Extracted text:

————

Letter to the Editor:

This is election filing season for Burien City Council candidates. As of May 18, 2017, 17 candidates have filed to run for four Burien City Council positions (Positions 1, 3, 5, 7) that are up for re-election. This means that these individuals have to file with King County elections for a position by Friday, May 19, 2017.  Candidates can withdraw from filing for a position up until May 22, 2017. Within two weeks of the date a person has become a candidate, they must file a Personal Financial Affairs Statement and a Candidate Registration with the Public Disclosure Commission (PDC), if required.  Candidates for office must be registered to vote in the jurisdiction they are running for office in.  City Council positions are nonpartisan.  This means candidates are not supposed to be controlled by political parties.  However, a number of candidates forget to check with the jurisdiction they are filing in to see if there are additional rules for running for office.

As an example, according to the Burien City website, in the Council-Manager form of government, the city voters elect seven citizens at large to serve on the City Council.  To be a candidate for office, an individual must be a registered voter and live within the city limits for at least one year prior to filing for office.  Each councilmember is elected to a four-year term.  This means that candidates for City Council must have resided for 365 days in Burien prior to having filed to be a candidate for Burien City Council.

Candidates can’t start collecting money/donations for their campaigns until they have officially filed with King County and there are limits to the amount of money they can collect from each donor during the election cycle.  If a position is not open for election, elected individuals can’t collect money for re-election at some later date.  It is in violation of PDC rules.

So how do citizens learn about who is running for election in their jurisdiction?

————

Data segment:
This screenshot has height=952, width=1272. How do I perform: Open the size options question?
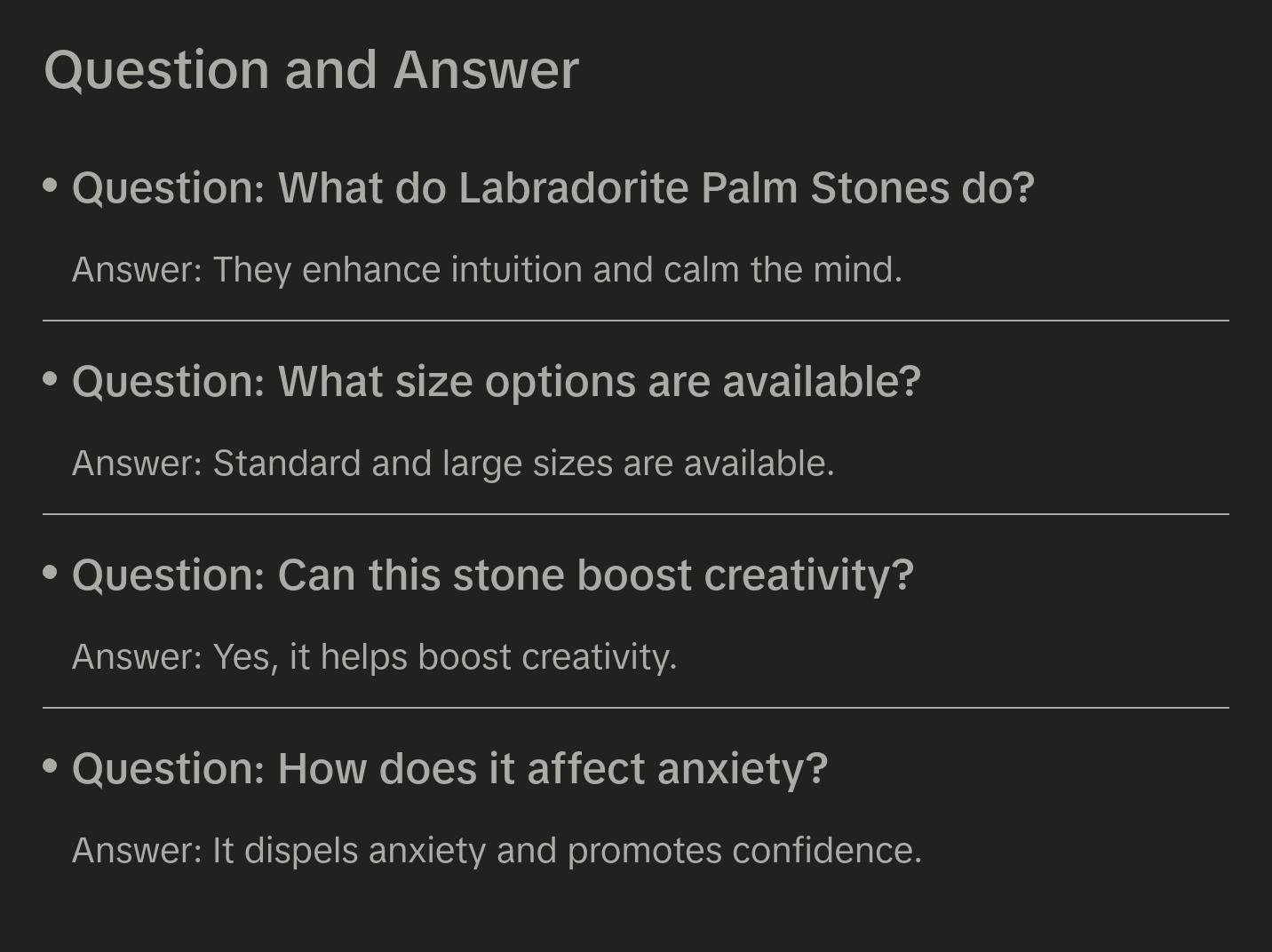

————

Exercise requirements:
1. According to the letter about Burien City Council candidates, how long must a person have lived within the city limits before filing for office?
2. Transcribe the Burien City Council letter, starting with "Candidates can’t start" and going on through "of PDC rules.".

Outputs by task:
1. At least one year (365 days) before filing.

2.
Candidates can’t start collecting money/donations for their campaigns until they have officially filed with King County and there are limits to the amount of money they can collect from each donor during the election cycle.  If a position is not open for election, elected individuals can’t collect money for re-election at some later date.  It is in violation of PDC rules.